Node and weight computation
Nodes and weights are computed via the Golub-Welsch algorithm: the \(n\) zeros of \(H_n\) are the eigenvalues of the symmetric tridiagonal Jacobi matrix with all-zero diagonal and off-diagonal entries
\[ e_k = \sqrt{\frac{k}{2}}, \quad k = 1, \ldots, n-1 \]

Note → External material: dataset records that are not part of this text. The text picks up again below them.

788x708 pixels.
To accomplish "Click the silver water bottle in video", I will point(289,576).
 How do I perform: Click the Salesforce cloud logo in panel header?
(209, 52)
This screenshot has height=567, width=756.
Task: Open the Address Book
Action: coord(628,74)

The all-zero diagonal directly reflects the symmetry of \(H_n\): eigenvalues come in \(\pm\) pairs (with \(0\) as an unpaired eigenvalue for odd \(n\)), halving the effective search space. Eigenvalues are located by bisection on Sturm sequences, costing \(O(n)\) per node and \(O(n^2)\) in total.
Once each zero \(x_i\) is known, \(H_{n-1}(x_i)\) is evaluated via the three-term
recurrence and the weight \(A_i\) computed directly. For large \(n\) the factor
\(2^{n+1} \cdot n!\) overflows f64, so the implementation switches to BigInt
arithmetic for the numerator and denominator before converting back. A warning is printed
to stderr if any weight underflows to zero after the conversion.
Limitations
Gauss-Hermite quadrature is only appropriate for integrals of the form \(\int_{-\infty}^{+\infty} f(x)\,e^{-x^2}\,dx\). If the integrand does not carry the Gaussian factor \(e^{-x^2}\), the method will produce inaccurate results. It is not suitable for integrands on finite intervals or those with non-Gaussian tail behavior. For large \(n\) the outermost weights are extremely small and may underflow, effectively reducing the usable order of the rule.